As we trudged ahead we noticed a septuagenarian man in a white sweater. The elderly man was fairly tall and rather too taller for his wife, and his white hairs were whiter than his sweater. He had a very childlike smile on his face and each time we talked to him. It is a kind of typical post-retirement complex many people suffer from. Both were doing something at a kind of small farm-yard fortified by wire-mace. The lady had something in her face and her eyes from behind the spectacle had a distinct radiance of affection which encouraged us to go nearer. The greeting was warm and endearing. We were asked to take our seats when a bulky young man came out of the cottage followed by a young lady, clad in a traditional saree of orange shade. She was looking more like a typical Bengali woman with her crisp Mongolite facial feature. They were the son and daughter-in-law of the elderly couple, Uma and Biswanath Pradhan.

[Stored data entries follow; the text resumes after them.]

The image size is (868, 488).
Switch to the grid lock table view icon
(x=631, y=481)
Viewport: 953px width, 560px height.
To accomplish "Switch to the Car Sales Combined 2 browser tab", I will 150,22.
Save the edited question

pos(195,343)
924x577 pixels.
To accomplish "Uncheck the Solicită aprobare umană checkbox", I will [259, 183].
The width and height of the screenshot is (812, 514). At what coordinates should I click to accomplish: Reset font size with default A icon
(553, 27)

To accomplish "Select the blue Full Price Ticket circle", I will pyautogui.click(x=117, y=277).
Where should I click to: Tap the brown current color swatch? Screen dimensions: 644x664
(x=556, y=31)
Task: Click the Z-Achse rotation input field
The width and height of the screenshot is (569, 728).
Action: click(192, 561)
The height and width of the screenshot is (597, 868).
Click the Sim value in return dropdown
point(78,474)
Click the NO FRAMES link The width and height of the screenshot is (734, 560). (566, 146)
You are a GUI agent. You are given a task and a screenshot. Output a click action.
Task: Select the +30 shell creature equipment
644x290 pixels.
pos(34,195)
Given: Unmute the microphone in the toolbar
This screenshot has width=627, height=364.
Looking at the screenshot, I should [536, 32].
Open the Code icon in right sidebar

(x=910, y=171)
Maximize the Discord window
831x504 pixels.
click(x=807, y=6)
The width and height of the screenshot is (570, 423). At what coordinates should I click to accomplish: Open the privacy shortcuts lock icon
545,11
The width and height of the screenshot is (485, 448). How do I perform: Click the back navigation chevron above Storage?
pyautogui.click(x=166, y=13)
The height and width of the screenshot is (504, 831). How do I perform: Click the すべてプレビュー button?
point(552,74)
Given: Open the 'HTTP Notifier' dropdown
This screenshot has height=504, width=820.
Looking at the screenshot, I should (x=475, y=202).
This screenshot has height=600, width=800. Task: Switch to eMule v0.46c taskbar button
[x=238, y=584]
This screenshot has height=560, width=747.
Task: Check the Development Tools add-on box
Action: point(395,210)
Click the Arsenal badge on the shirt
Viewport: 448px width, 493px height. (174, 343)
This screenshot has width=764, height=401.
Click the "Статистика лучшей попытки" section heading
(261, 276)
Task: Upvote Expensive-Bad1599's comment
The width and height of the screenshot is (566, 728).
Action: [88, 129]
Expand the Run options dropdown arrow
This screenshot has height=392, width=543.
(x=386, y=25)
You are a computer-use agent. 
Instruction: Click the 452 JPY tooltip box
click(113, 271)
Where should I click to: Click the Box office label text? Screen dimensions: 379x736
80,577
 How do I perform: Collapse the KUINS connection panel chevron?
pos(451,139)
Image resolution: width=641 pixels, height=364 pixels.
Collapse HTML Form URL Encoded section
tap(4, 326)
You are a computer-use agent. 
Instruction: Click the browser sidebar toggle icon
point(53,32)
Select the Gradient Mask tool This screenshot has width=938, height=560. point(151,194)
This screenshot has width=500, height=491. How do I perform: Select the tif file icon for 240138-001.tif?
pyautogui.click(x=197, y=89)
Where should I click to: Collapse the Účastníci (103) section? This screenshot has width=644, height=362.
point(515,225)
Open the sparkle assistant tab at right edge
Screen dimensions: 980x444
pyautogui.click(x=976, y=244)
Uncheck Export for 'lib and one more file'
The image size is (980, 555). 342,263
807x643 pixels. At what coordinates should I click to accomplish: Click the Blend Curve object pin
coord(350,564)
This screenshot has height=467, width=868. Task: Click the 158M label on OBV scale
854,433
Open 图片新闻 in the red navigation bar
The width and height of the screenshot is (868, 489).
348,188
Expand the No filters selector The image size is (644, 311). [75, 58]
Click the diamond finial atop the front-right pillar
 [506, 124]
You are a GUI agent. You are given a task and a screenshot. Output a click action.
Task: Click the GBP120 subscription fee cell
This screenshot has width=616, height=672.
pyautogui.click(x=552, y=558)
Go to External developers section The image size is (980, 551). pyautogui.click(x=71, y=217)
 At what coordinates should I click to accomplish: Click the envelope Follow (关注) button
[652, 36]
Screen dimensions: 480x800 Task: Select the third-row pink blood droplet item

The elderly man exuded a magisterial delight when we introduced ourselves. Easing our problem they offered us breakfast in that sylvan enclosure we were looking for the last one hour. Then we were led to the backyard of the cottage to discover that the family has a hidden treasure in the shape of a garden that stood like a silver line in the gloom. We were told that it was the brainchild of the elderly lady, Uma Pradhan, who had weaved a dream of a green treasure in this festering sore about 17 years back.

Her unconquerable passion for farming bore the fruit and today the place has become an enviable hub of coffee and black pepper. Now known as the Brown Valley, the mission goes on with the active participation of Uma`s daughter-in-law Pritidhara who has preferred the green hub to other occupations. But their son Sujoy, overgrown for his age, had given up a lucrative job in Delhi and came to help his mother at the Brown Valley, taking an entire load of production and marketing of the produce.



The tale of the Pradhans deserved the mention here for obvious reasons. At a time when human greed is playing the role of a burning nail into the flesh of the forests, Uma Pradhan had well taken on her detractors, weathering the crosswinds from within nature, and proved her point with disarming sincerity and unbounded tenacity.

Uma Pradhan`s attachment with the Brown Valley appeared to be so tempestuous a love-affair that survived many odds and her achievement as a farmer has become an infectious ideal in the area.
  
It may appear as a minnow in the school of whales who forage our natural heritage with unfailing regularity but this small example has encouraged eleven such farms to come up in the area. Success is not like a hanging fruit but it is always the tenaciousness that matters the most.